Provided text
For reference, here is the provider configuration that works for me. Note, I am using aurora postgres serverless. I am also reading the RDS connection information from a data provider because I launched my cluster from a different Terraform configuration.

provider "postgresql" {
  scheme = var.pg_scheme  # postgres provider 1.11+ specifies awspostgres for RDS, but the GO CDK doesn't verify the x509 cert correctly
  host = data.aws_rds_cluster.data_science_postgresql.endpoint
  port = data.aws_rds_cluster.data_science_postgresql.port
  database = data.aws_rds_cluster.data_science_postgresql.database_name
  username = jsondecode(data.aws_secretsmanager_secret_version.master_db_credentials.secret_string)["username"]
  password = jsondecode(data.aws_secretsmanager_secret_version.master_db_credentials.secret_string)["password"]
  superuser = false
  sslmode = "require"
  sslrootcert = "/code/manifest/AmazonRootCA1.pem"
  expected_version = "10.12"
}

You can get the AWS Root Cert from the RDS documentation here, https://docs.aws.amazon.com/AmazonRDS/latest/UserGuide/UsingWithRDS.SSL.html. I found this worked better than letting the GO CDK do it, because that was returning x509 cert errors. This seems to be a GO-AWS thing, but folks are working on it.

wilhelmi commented 3 years ago

I am running this from a local workstation outside of GCP, the target in this case. From my reading of the gocloud library it should be using the cloud-sql-proxy lib to connect to the DB. This should connect to the DB even though it only has a private IP. I can connect to the target DB from the same machine if I start cloud-sql-proxy from the CLI. So I think the network route works. One thing that jumped at me was the 3307 port when 5432 was specifically configured.

Jobs
1. Copy out everything in the forum thread from "You can get" down to "working on it.", swapping "folks" for "developers".
2. Translate this sentence from the forum thread into French: "I can connect to the target DB from the same machine if I start cloud-sql-proxy from the CLI."

Information supplied
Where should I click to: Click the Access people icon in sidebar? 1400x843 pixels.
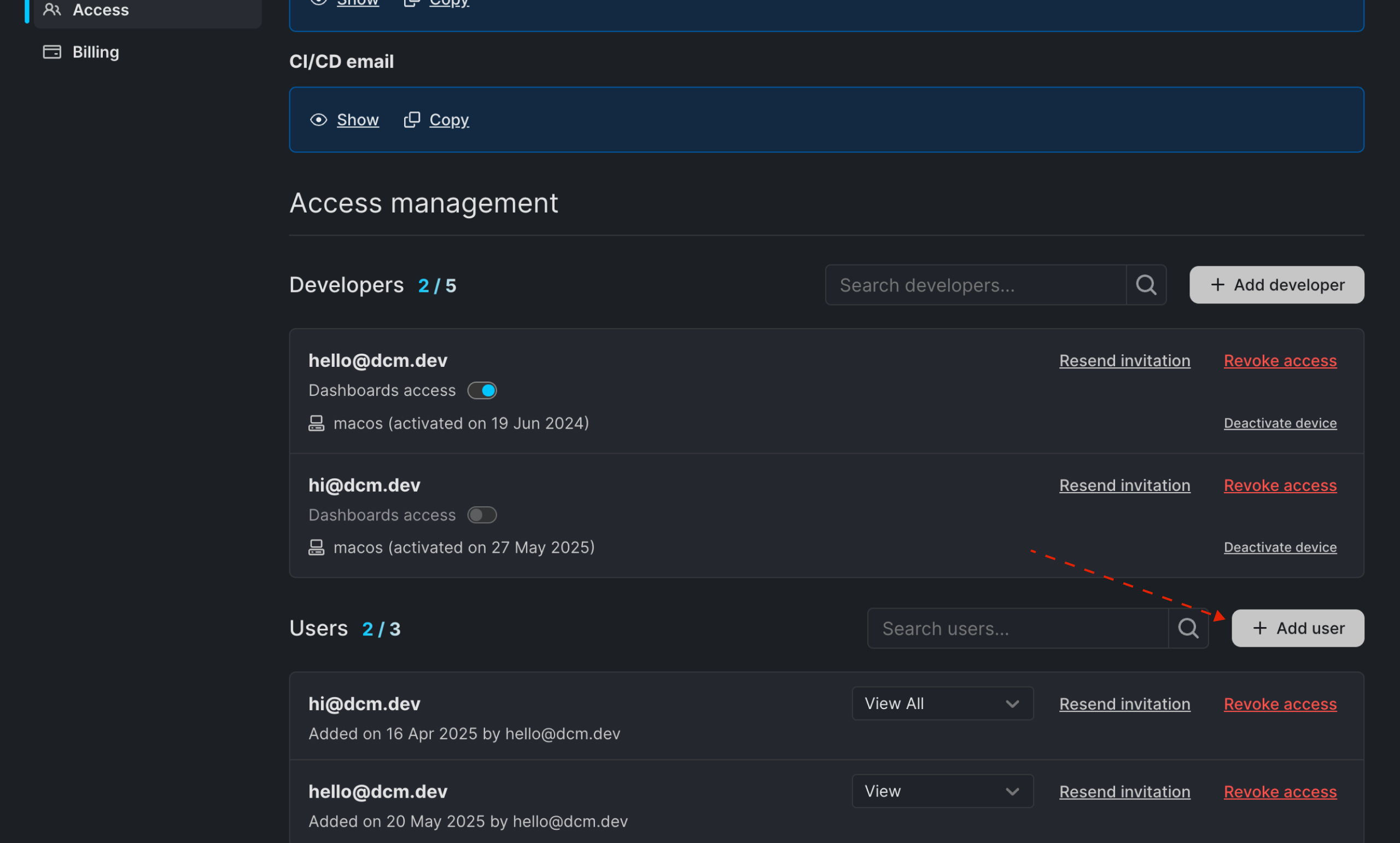pos(52,10)
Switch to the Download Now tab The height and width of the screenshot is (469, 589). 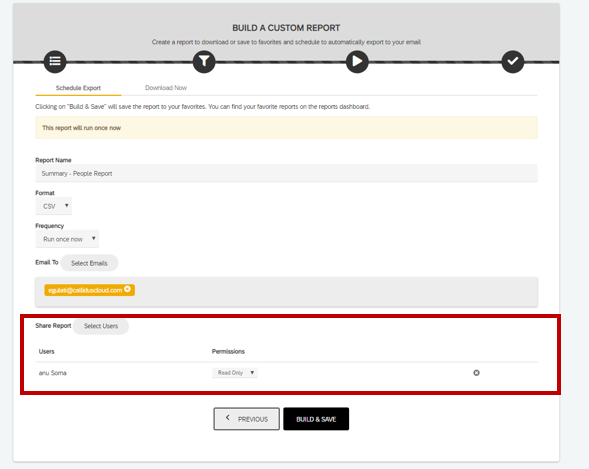[166, 88]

Written responses
1.
You can get the AWS Root Cert from the RDS documentation here, https://docs.aws.amazon.com/AmazonRDS/latest/UserGuide/UsingWithRDS.SSL.html. I found this worked better than letting the GO CDK do it, because that was returning x509 cert errors. This seems to be a GO-AWS thing, but developers are working on it.

2. Je peux me connecter à la base de données cible depuis la même machine si je lance cloud-sql-proxy depuis la ligne de commande.